**TASK OBJECTIVE:**
Recast the data, from its first line through the line containing "coord(735,152)", as a numbered list, leaving out blank lines and all pictures.

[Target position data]
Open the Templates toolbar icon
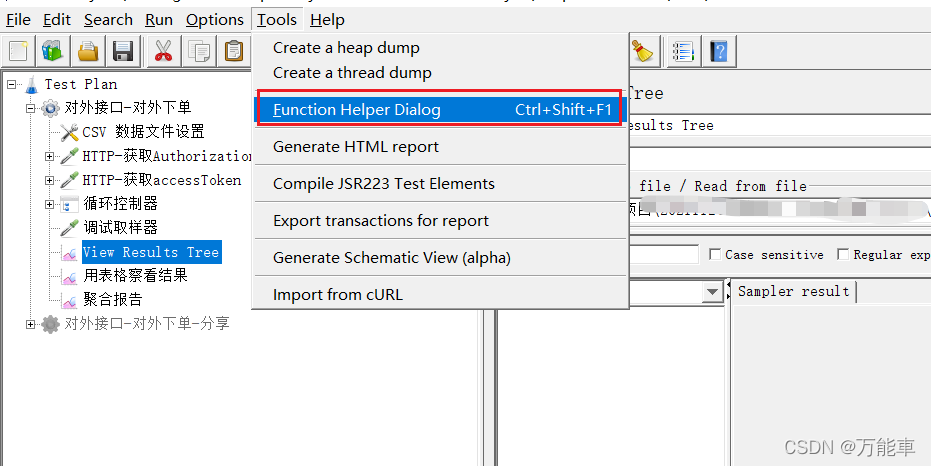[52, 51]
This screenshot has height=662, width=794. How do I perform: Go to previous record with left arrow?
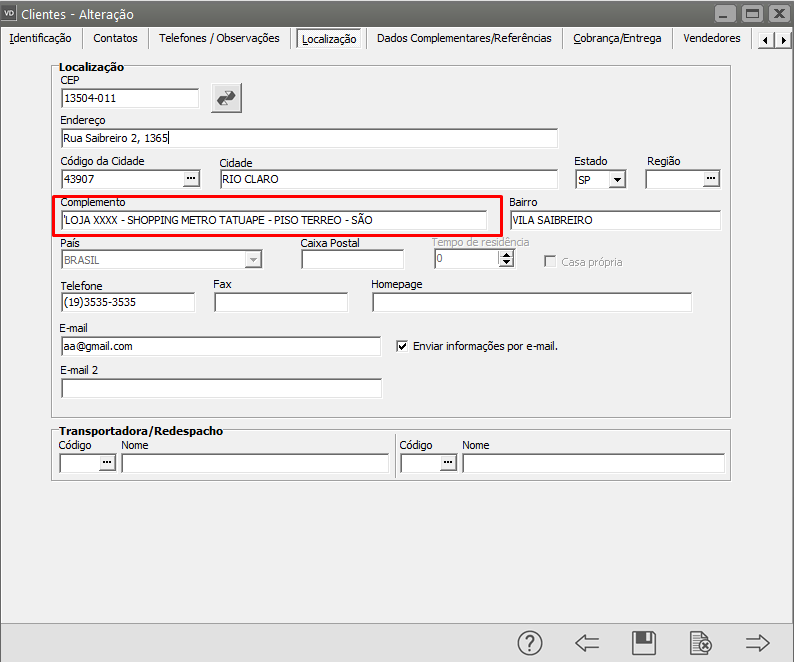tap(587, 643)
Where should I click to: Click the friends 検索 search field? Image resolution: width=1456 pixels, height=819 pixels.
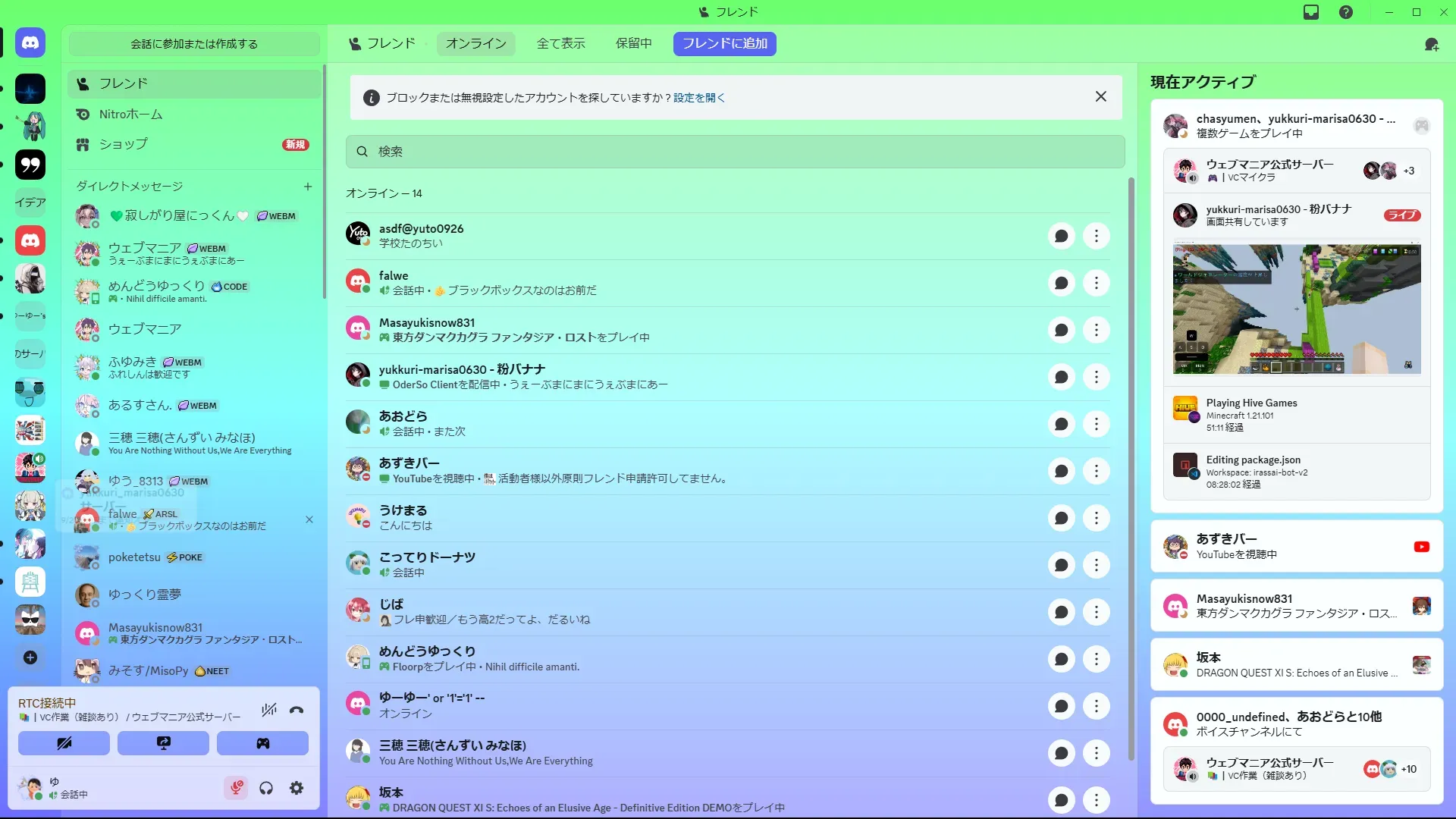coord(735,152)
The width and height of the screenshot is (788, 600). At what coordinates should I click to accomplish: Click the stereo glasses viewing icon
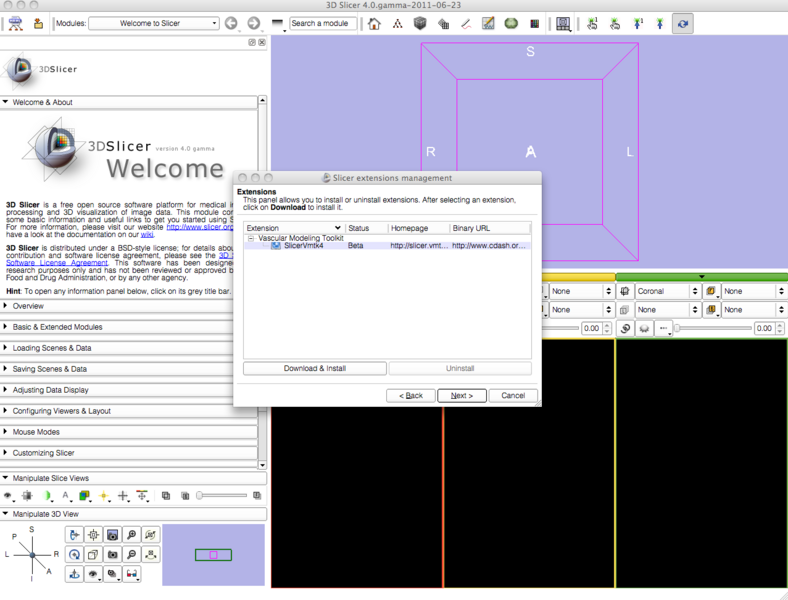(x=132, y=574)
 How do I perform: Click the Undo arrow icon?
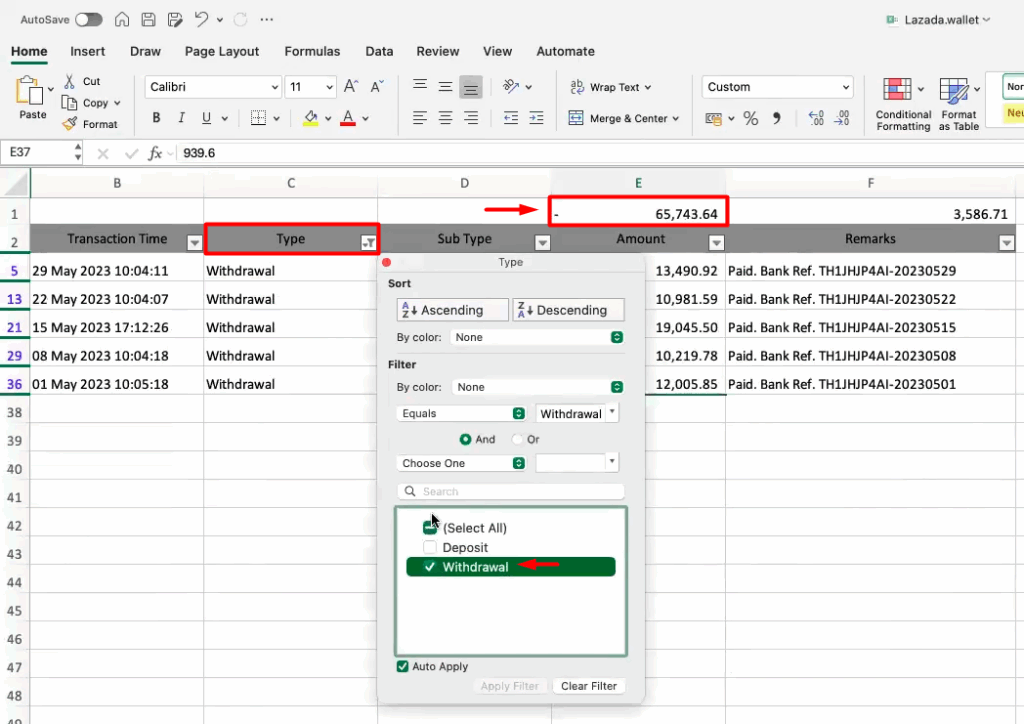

**RIGHT ANSWER:**
1. Open the Templates toolbar icon
2. [52, 51]
3. This screenshot has height=662, width=794. How do I perform: Go to previous record with left arrow?
4. tap(587, 643)
5. Where should I click to: Click the friends 検索 search field? Image resolution: width=1456 pixels, height=819 pixels.
6. coord(735,152)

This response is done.